** start SOURCE EXTRACT **

On Friday, 19 February 2016 at 21:53:16 UTC, Walter Bright wrote:
On 2/19/2016 4:38 AM, Jonathan M Davis wrote:
Yes, as long as you have the source code, finding @trusted
violations is _way_
easier in D than it is in C++, but the fact that it's possible
to cast away
const and mutate still means that the compiler can't actually
guarantee that an
object is not mutated via a const reference to it.
All languages that guarantee safety have this issue - Rust and
C# have 'unsafe' blocks, and Java has the JNI C interface. Even
Haskell has its Foreign Function Interface.
The idea is to encapsulate such, which D does as well as any
other language. This is not a defect of D.
I don't think that we should change D in that regard. It _is_ a
problem with having "unsafe" blocks, and that's life with a
systems language. I was just trying to make the point that the
result is that the compiler can't actually guarantee that const
isn't mutated. It can just reduce how much code could violate
that guarantee and guarantee that as long as the programmer did
the right thing in the @trusted code (or there is no @trusted
code), then the guarantee about const not mutating will hold. So,
it's making guarantees but with caveats where the caveats are
fairly easy to track down (at least as long as you have the
source), whereas C++'s guarantees have barn-sized caveats that
are _not_ easy to track down.
This does not work for opaque types.
Why not? I would expect the opaque type to have to have it
too, e.g.
@mutable struct S;
That would mean you're proposing '@mutable const' as a type
constructor, which you'd earlier said otherwise.
Sorry about that. I think that I missed the "struct" in the
declaration that you wrote earlier and misunderstood what you
were talking about, but the idea is that @mutable would be part
of the type such that you wouldn't be slapping @mutable on every
declaration that uses the type - e.g.
auto foo(@mutable S bar) {...}
wouldn't make sense (which is what I mistakenly thought you were
referring to). But both when you have the full definition and an
opaque declaration for the type, the @mutable has to be there,
e.g.
@mutable struct S
{
...
}
or
@mutable struct S;
Then the fact that S has @mutable members is part of the type
regardless of whether you see the full definition or an opaque
one, and the compiler can treat it appropriately (also, any
programmer trying to verify whether a type has @mutable members
or not can look at either the full definition or the opaque one
and see it at a glance). AFAIK, the only place that it would end
up being hidden would be references to base classes, since the
derived class could be @mutable, but the base class wouldn't be
(since it has no @mutable members). However, since the @mutable
would be visible when the type is constructed (since it would be
constructing the derived type), the compiler could see that it
wouldn't be legitimate to construct it as immutable (unless we
figured out how to make @mutable work with immutable, but that's
a whole other layer of complication of questionable value), which
might introduce problems with pure functions implicitly casting
to immutable if we're not careful, but I think that that's
resolvable. Certainly, it would be impossible to construct an
@mutable type as immutable.
But ultimately, any code that does not use @mutable should be the
same as it is now, with the full set of guarantees that it
currently has. It's just the new code that uses @mutable that
would have reduced guarantees (but would then still have the full
guarantees for the non-@mutable members), and it would give us a
backdoor that would not run afoul of immutable. It would solve
the major use cases that are causing folks to cast away const and
mutate, thinking that it was legit as long as the data wasn't
actually immutable - including the cases that Andrei has had
recently with allocators and reference counts. So, we essentially
get a type safe logical const, though obviously, as with
@trusted, it'll still be up to the programmer to not be stupid
about what they mark as @mutable. But it'll also be easily
greppable like @trusted is (and actually, as ugly as those @
symbols arguably are, they really do make grepping easier by
significantly reducing the risk of false positives).
- Jonathan M Davis

** end SOURCE EXTRACT **

# WRITTEN INSTRUCTION
According to the forum thread, what interface does Java have that parallels the 'unsafe' blocks in Rust and C#? Rely on the forum thread alone.

** start SUPPLIED MATERIAL **

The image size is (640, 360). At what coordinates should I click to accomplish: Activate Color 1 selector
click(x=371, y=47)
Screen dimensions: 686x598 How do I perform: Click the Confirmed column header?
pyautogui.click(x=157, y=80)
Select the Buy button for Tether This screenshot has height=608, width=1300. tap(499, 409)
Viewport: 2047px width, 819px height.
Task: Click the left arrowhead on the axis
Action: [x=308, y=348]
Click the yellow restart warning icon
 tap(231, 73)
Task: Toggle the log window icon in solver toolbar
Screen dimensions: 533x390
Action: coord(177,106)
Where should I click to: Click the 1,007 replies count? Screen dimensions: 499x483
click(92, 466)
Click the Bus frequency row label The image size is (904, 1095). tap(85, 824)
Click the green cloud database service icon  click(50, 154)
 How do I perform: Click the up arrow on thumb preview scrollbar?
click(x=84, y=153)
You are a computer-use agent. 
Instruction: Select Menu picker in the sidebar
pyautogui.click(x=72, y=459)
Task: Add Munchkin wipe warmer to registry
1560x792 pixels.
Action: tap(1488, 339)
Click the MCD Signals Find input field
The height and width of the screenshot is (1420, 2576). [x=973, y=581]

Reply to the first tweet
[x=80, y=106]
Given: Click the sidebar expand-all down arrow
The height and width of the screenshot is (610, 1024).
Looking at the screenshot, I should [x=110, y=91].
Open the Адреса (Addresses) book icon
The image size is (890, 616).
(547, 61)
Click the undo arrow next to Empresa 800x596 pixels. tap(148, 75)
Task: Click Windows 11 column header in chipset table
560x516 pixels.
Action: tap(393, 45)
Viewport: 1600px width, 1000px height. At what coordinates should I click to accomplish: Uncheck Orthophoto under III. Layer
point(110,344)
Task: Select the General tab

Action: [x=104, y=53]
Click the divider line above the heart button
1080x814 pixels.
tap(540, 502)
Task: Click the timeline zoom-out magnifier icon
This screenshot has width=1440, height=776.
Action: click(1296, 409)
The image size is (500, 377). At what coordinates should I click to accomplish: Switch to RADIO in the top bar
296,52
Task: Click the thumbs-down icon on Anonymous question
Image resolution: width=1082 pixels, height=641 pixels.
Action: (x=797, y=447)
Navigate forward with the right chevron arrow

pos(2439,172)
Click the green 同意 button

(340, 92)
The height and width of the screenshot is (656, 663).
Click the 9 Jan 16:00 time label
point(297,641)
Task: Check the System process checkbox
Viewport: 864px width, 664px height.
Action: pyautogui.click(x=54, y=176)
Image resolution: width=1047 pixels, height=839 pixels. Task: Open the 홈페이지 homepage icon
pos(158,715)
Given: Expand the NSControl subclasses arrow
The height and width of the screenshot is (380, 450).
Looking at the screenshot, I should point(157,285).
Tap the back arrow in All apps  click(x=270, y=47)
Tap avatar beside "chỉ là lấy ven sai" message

** end SUPPLIED MATERIAL **

# SOLUTION FOR THIS TASK
The JNI C interface.